> **Description of the task**: Within the records below, find each line that holds the string "Apsara", then copy it.

> **Data listing**:
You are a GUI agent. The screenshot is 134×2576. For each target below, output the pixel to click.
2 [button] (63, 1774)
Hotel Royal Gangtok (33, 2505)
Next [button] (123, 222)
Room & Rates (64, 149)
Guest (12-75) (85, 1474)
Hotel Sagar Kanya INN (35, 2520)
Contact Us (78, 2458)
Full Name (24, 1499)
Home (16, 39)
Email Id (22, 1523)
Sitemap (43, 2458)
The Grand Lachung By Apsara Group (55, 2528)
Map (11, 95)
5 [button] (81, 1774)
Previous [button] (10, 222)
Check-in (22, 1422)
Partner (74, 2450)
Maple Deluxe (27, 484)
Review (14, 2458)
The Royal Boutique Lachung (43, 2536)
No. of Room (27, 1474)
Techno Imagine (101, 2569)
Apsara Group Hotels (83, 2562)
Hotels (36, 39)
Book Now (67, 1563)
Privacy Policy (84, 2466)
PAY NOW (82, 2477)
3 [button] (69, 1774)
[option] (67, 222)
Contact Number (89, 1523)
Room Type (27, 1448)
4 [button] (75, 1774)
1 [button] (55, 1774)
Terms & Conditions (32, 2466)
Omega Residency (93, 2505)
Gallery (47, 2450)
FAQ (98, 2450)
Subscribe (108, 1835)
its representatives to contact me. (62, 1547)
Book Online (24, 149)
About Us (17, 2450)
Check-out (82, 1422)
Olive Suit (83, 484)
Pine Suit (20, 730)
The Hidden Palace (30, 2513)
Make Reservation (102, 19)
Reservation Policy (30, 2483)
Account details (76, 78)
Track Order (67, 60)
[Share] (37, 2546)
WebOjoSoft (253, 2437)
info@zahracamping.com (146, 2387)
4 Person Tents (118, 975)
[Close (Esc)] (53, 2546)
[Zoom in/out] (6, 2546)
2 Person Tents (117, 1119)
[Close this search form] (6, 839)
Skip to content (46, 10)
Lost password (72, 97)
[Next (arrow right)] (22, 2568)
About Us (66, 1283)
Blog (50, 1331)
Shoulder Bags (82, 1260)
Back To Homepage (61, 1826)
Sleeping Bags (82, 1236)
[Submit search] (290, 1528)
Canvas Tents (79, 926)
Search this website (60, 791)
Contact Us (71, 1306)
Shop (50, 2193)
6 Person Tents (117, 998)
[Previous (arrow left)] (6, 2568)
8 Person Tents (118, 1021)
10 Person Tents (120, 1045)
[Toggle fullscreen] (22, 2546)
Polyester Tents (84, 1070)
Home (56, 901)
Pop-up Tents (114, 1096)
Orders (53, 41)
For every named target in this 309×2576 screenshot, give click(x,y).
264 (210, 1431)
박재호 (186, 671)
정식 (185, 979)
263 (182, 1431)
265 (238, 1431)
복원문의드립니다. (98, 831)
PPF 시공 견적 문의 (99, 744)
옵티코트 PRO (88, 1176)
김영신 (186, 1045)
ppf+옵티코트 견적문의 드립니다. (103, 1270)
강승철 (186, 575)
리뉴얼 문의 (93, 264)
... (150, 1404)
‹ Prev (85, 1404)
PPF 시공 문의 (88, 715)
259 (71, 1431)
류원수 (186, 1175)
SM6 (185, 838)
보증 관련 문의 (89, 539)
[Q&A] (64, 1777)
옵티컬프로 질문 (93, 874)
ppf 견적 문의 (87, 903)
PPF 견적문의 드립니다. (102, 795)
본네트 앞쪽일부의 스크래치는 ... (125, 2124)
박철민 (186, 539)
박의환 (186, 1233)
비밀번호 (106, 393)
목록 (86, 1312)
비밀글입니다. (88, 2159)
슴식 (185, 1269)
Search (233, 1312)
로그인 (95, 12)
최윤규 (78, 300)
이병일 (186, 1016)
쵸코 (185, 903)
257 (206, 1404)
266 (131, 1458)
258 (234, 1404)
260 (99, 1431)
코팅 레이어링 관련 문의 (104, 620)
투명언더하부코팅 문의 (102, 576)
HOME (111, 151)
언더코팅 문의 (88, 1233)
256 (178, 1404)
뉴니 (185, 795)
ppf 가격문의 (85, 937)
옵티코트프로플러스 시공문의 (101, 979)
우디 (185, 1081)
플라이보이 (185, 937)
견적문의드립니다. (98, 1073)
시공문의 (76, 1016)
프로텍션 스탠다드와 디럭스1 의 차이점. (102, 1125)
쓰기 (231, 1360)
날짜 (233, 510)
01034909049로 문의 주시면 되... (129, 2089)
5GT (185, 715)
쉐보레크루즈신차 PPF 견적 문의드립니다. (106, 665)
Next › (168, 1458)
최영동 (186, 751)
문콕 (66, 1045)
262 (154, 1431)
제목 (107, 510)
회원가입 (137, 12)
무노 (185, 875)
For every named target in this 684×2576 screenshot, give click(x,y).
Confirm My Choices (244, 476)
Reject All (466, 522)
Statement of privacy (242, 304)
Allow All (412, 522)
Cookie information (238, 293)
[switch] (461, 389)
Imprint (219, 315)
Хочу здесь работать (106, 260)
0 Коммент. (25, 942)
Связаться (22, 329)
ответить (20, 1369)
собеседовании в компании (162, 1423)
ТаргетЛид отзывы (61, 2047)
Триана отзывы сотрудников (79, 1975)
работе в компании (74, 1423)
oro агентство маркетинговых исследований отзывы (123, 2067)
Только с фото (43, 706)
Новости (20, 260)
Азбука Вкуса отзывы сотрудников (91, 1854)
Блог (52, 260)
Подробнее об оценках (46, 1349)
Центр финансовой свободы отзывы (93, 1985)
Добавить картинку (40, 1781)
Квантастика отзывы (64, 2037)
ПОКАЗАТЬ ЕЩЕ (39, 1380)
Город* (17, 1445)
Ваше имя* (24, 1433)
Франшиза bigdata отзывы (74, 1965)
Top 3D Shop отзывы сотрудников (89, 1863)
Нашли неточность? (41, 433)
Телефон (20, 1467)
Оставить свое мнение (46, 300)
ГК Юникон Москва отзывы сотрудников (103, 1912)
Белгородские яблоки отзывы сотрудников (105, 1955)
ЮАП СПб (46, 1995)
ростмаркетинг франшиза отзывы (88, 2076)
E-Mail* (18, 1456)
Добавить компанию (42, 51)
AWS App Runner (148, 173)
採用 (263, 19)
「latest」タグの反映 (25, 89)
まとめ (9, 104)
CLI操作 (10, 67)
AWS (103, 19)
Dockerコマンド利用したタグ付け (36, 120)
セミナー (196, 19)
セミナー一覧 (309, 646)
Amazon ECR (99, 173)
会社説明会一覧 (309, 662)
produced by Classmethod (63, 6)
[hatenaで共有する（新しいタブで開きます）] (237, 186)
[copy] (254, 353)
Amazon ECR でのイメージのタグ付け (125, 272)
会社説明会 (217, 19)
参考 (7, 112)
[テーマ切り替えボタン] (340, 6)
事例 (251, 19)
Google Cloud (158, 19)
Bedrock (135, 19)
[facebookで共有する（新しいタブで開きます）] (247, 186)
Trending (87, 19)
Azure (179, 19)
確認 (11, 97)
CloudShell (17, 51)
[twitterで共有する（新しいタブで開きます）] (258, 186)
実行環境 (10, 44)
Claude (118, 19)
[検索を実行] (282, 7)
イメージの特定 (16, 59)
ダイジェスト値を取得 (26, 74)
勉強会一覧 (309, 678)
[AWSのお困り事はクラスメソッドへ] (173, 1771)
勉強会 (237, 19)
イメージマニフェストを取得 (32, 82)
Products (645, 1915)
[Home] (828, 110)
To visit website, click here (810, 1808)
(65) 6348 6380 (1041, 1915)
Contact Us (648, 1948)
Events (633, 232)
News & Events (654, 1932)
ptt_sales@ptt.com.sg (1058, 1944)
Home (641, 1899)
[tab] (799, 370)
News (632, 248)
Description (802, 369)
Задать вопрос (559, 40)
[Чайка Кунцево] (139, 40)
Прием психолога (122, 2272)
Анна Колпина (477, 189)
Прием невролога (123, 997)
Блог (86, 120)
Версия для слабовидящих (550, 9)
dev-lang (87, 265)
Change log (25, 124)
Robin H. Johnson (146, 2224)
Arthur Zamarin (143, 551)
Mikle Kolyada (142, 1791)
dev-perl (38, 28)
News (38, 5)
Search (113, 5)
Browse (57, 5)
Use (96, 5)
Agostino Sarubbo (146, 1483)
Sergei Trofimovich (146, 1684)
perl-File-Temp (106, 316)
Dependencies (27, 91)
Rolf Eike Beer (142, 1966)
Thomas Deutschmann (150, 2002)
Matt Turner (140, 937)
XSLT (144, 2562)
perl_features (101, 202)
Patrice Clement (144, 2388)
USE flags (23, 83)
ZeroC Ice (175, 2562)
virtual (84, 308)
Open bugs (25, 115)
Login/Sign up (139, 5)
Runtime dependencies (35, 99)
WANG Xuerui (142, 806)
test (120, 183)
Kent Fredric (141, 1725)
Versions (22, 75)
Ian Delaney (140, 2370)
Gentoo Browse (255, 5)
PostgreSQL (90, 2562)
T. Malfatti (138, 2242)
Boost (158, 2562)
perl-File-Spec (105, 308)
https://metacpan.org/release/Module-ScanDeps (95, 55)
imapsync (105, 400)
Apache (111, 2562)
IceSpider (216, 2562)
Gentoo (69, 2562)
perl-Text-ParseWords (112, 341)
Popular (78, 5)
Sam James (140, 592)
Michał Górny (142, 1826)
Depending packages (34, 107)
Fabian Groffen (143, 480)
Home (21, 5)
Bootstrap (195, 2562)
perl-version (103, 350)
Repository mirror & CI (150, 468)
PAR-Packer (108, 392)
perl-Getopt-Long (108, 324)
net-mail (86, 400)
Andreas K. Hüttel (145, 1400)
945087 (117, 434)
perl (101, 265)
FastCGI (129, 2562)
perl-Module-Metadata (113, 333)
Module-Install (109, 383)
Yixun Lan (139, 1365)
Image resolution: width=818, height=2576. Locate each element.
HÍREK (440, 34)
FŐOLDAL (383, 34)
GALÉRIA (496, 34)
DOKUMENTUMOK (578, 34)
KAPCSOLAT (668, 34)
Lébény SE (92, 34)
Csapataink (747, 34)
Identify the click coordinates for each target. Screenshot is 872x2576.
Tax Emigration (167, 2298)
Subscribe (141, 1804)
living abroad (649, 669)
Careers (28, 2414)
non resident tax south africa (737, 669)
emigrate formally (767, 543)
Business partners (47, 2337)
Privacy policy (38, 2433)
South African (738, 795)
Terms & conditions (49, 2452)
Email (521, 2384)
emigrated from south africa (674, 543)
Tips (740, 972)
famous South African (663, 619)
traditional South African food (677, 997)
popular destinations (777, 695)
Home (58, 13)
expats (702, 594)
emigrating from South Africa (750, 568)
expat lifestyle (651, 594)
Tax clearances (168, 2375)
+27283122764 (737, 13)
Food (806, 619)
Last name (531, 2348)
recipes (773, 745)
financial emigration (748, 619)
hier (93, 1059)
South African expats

> **Exercise solution**:
The Grand Lachung By Apsara Group (55, 2528)
Apsara Group Hotels (83, 2562)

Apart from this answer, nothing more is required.